The raster objects are represented as SedonaRaster
objects in Python, which can be used to perform raster operations.
df_raster = sedona.read.format("binaryFile").load("/path/to/raster.tif").selectExpr("RS_FromGeoTiff(content) as rast")
rows = df_raster.collect()
raster = rows[0].rast
raster # <sedona.raster.sedona_raster.InDbSedonaRaster at 0x1618fb1f0>
You can retrieve the metadata of the raster by accessing the properties of the SedonaRaster
object.
raster.width # width of the raster
raster.height # height of the raster
raster.affine_trans # affine transformation matrix
raster.crs_wkt # coordinate reference system as WKT
You can get a numpy array containing the band data of the raster using the as_numpy
or as_numpy_masked
method. The
band data is organized in CHW order.
raster.as_numpy() # numpy array of the raster
raster.as_numpy_masked() # numpy array with nodata values masked as nan
If you want to work with the raster data using rasterio
, you can retrieve a rasterio.DatasetReader
object using the
as_rasterio
method.
Note
You need to have the rasterio
package installed (version >= 1.2.10) to use this method. You can install it using pip install rasterio
.
ds = raster.as_rasterio() # rasterio.DatasetReader object
# Work with the raster using rasterio
band1 = ds.read(1) # read the first band
Writing Python UDF to work with raster data¶
You can write Python UDFs to work with raster data in Python. The UDFs can take SedonaRaster
objects as input and
return any Spark data type as output. This is an example of a Python UDF that calculates the mean of the raster data.

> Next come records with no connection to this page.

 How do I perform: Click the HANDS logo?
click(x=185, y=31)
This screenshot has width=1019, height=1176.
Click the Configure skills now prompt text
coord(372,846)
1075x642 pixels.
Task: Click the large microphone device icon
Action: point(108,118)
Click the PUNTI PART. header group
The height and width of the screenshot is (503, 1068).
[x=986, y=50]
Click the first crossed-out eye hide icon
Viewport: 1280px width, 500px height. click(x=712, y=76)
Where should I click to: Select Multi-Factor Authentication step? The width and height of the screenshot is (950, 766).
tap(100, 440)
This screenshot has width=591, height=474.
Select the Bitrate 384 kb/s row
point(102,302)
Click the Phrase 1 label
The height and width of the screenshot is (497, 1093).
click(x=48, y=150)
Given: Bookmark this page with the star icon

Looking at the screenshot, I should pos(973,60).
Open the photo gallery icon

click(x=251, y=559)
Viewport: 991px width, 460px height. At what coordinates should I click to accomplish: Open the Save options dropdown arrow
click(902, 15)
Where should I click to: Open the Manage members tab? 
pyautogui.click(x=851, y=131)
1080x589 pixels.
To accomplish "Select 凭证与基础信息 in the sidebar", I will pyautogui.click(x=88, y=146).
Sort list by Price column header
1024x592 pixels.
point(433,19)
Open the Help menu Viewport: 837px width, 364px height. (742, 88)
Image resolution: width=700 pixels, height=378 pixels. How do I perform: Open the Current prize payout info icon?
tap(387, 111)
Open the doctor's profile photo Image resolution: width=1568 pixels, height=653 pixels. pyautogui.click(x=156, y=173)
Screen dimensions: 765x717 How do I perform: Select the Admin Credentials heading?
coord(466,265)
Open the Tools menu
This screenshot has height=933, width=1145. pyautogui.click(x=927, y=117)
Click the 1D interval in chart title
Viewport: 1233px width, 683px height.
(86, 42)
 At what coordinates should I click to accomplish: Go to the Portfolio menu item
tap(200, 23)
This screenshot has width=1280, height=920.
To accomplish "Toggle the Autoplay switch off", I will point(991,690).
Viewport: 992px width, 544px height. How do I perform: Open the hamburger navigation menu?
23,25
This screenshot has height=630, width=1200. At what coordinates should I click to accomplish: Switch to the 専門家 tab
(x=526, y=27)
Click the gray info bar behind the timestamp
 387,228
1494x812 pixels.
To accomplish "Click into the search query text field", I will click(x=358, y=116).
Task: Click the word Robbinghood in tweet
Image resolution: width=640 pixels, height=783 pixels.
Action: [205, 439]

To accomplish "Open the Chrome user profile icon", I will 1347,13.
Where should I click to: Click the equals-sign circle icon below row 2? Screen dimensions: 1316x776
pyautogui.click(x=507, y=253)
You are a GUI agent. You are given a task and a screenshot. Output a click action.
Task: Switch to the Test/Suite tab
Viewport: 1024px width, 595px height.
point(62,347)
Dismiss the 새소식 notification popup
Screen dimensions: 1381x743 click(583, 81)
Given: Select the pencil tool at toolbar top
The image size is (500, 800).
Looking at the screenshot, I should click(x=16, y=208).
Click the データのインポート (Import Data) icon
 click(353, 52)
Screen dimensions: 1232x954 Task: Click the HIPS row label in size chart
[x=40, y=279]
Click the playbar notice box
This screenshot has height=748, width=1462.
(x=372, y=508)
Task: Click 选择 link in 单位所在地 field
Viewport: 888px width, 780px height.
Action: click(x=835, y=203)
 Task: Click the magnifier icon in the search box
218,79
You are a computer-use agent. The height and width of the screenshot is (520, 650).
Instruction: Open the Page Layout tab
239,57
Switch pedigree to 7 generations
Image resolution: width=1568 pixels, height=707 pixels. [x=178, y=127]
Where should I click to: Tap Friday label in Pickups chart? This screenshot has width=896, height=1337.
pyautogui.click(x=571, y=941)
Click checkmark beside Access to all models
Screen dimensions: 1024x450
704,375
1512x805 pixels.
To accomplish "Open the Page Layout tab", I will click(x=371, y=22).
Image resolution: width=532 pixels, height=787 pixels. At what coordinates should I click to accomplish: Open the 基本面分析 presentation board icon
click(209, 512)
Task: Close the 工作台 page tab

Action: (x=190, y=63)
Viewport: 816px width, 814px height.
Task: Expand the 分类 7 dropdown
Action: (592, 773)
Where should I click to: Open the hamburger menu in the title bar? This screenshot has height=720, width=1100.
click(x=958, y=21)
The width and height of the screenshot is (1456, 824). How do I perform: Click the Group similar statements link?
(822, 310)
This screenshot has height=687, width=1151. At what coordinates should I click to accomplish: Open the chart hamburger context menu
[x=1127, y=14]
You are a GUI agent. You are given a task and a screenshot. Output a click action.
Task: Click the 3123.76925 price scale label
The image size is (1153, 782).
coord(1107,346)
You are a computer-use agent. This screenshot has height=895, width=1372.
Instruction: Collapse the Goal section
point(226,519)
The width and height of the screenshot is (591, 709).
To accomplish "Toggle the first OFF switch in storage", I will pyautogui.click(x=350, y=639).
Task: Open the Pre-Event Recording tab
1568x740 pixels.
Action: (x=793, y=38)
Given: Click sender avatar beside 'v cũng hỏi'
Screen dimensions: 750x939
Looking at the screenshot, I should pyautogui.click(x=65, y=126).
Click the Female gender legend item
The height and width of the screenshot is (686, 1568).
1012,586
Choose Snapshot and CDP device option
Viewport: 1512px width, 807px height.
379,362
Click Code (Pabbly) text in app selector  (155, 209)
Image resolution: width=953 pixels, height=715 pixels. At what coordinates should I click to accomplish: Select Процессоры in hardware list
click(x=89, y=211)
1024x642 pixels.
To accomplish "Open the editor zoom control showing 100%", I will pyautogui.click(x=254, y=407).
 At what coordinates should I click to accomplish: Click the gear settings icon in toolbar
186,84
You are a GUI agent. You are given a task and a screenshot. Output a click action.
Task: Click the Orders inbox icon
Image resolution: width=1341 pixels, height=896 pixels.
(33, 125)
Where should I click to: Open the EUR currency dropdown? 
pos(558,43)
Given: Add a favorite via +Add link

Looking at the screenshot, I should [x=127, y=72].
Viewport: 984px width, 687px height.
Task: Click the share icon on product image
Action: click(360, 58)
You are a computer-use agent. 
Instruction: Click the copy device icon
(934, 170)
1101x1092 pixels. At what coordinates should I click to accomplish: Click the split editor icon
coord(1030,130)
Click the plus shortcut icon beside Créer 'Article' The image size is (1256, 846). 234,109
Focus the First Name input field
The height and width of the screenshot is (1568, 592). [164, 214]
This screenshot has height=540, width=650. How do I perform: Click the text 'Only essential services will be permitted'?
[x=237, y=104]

from pyspark.sql.types import DoubleType
def mean_udf(raster):
return float(raster.as_numpy().mean())
sedona.udf.register("mean_udf", mean_udf, DoubleType())
df_raster.withColumn("mean", expr("mean_udf(rast)")).show()
+--------------------+------------------+
| rast| mean|
+--------------------+------------------+
|GridCoverage2D["g...|1542.8092886117788|
+--------------------+------------------+
It is much trickier to write an UDF that returns a raster object, since Sedona does not support serializing Python raster
objects yet. However, you can write a UDF that returns the band data as an array and then construct the raster object using
RS_MakeRaster
. This is an example of a Python UDF that creates a mask raster based on the first band of the input raster.
from pyspark.sql.types import ArrayType, DoubleType
import numpy as np
def mask_udf(raster):
band1 = raster.as_numpy()[0,:,:]
mask = (band1 < 1400).astype(np.float64)
return mask.flatten().tolist()
sedona.udf.register("mask_udf", band_udf, ArrayType(DoubleType()))
df_raster.withColumn("mask", expr("mask_udf(rast)")).withColumn("mask_rast", expr("RS_MakeRaster(rast, 'I', mask)")).show()
+--------------------+--------------------+--------------------+
| rast| mask| mask_rast|
+--------------------+--------------------+--------------------+
|GridCoverage2D["g...|[0.0, 0.0, 0.0, 0...|GridCoverage2D["g...|
+--------------------+--------------------+--------------------+
Performance optimization¶
When working with large raster datasets, refer to the documentation on storing raster geometries in Parquet format for recommendations to optimize performance.